-------- ФРАГМЕНТ СТРАНИЦЫ

7. У Пушкина было четыре сына и все идиоты. Один не умел даже сидеть на стуле и все время падал. Пушкин-то и сам довольно плохо сидел на стуле. Бывало, сплошная умора; сидят они за столом: на одном конце Пушкин все время со стула падает, а на другом конце — его сын. Просто хоть святых вон выноси!»[28]

К ним примыкает короткая пьеса «Пушкин и Гоголь» с лейтмотивом падений: «Опять об Пушкина! — Опять об Гоголя!»

В «Анегдотах» главной фигурой является Пушкин, эпизодическими персонажами — Жуковский и Петрушевский.

----------------

▶ ВАШЕ ЗАДАНИЕ
Ответьте на вопросы по фрагменту страницы.
1. Сколько сыновей было у Пушкина, согласно седьмому анекдоту?
2. Как называется короткая пьеса с лейтмотивом падений?
3. Кто выступает эпизодическими персонажами в «Анегдотах»?

-------- ВЫДЕРЖКА ИЗ ДАННЫХ

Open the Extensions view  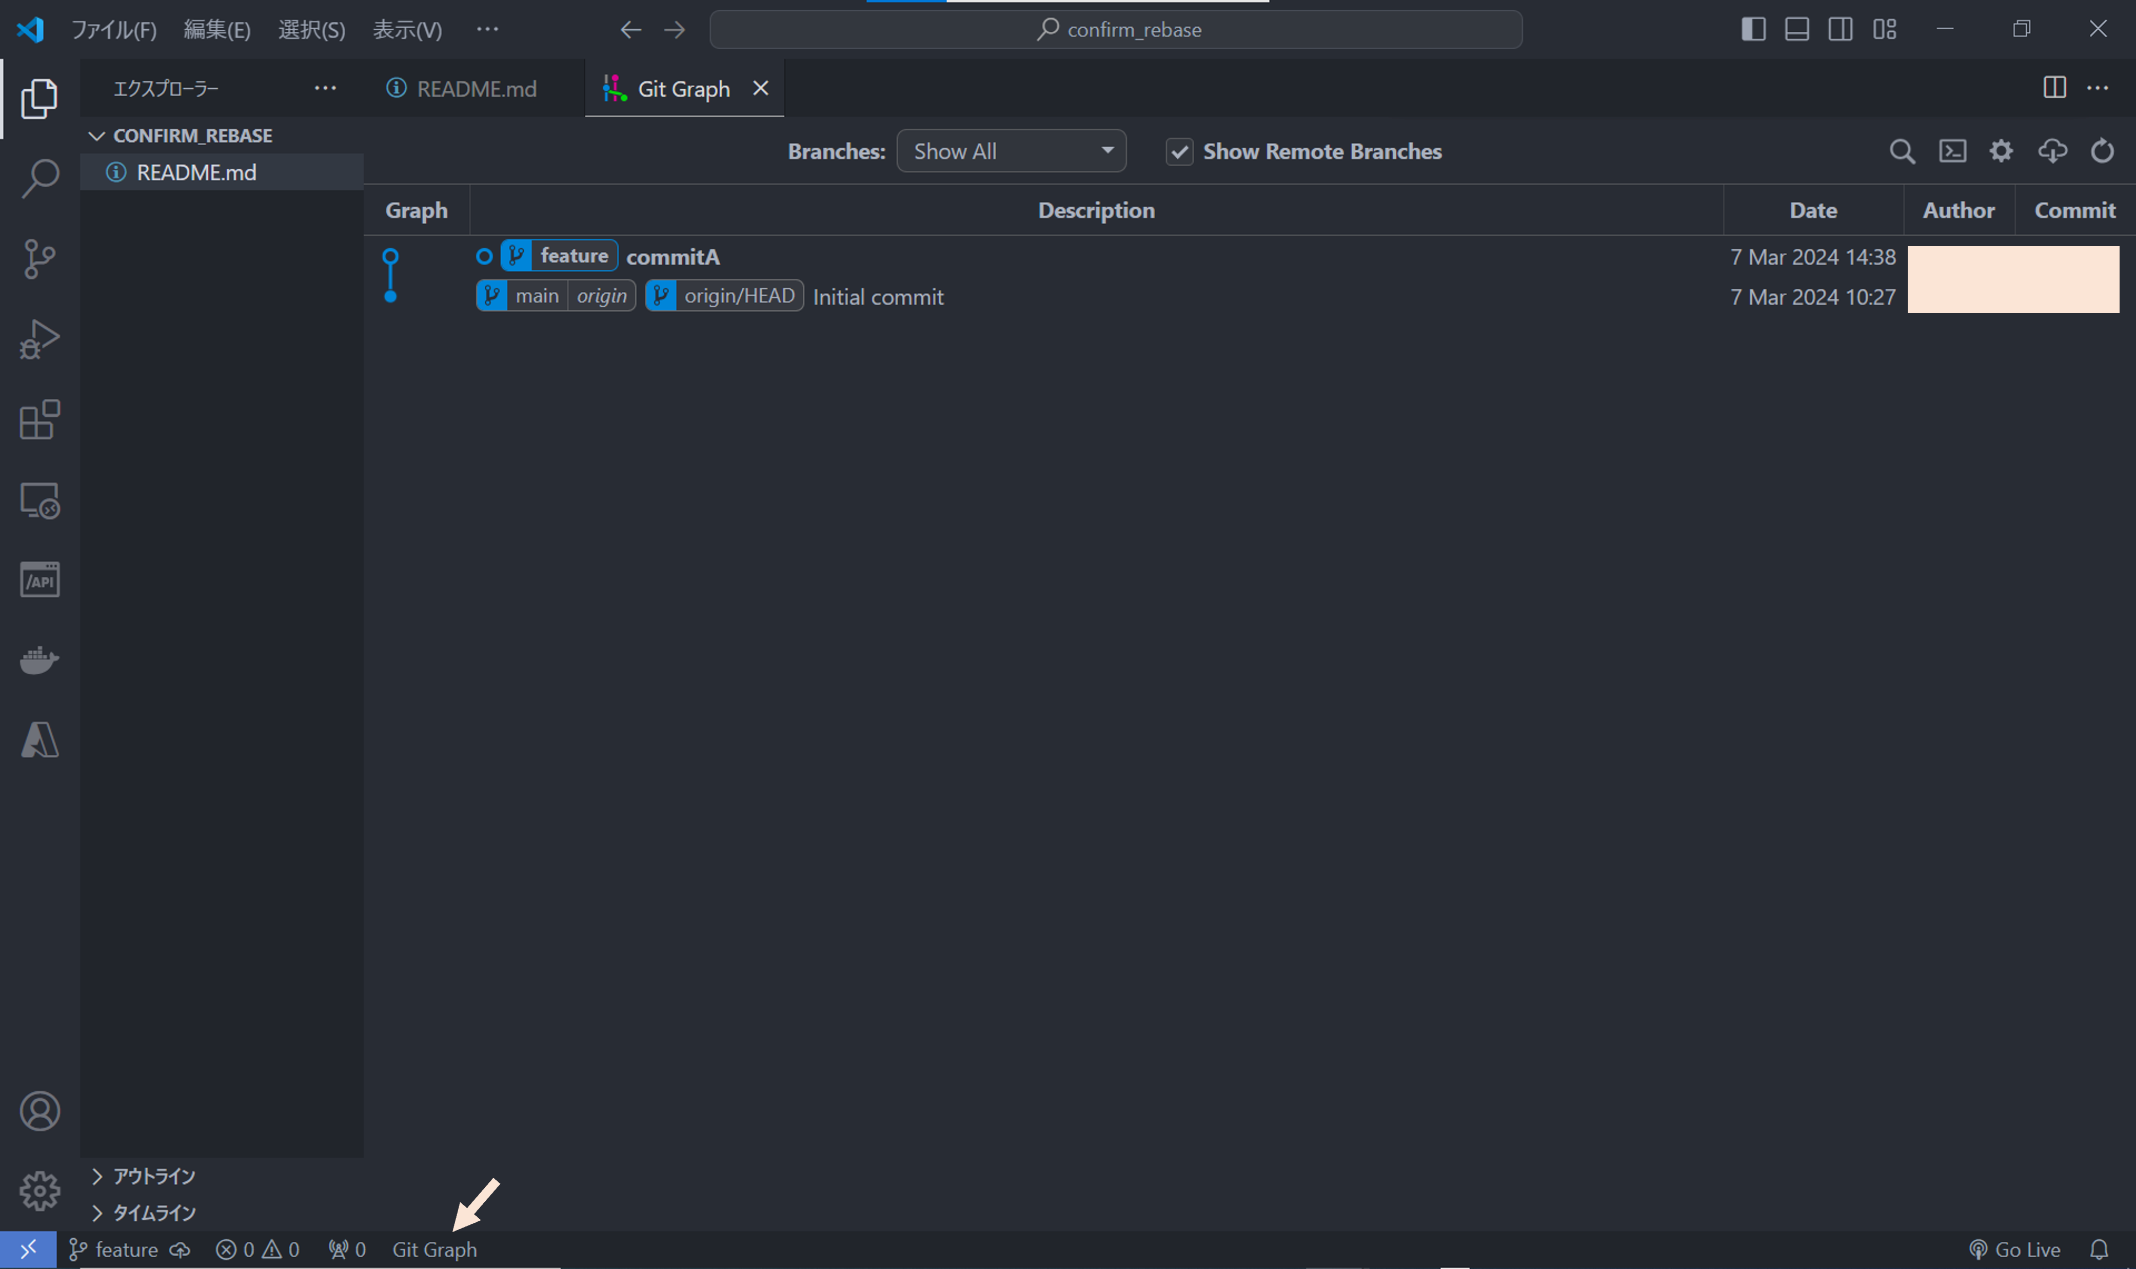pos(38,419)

----------------

▶ ОТВЕТ
1. Четыре.
2. «Пушкин и Гоголь».
3. Жуковский и Петрушевский.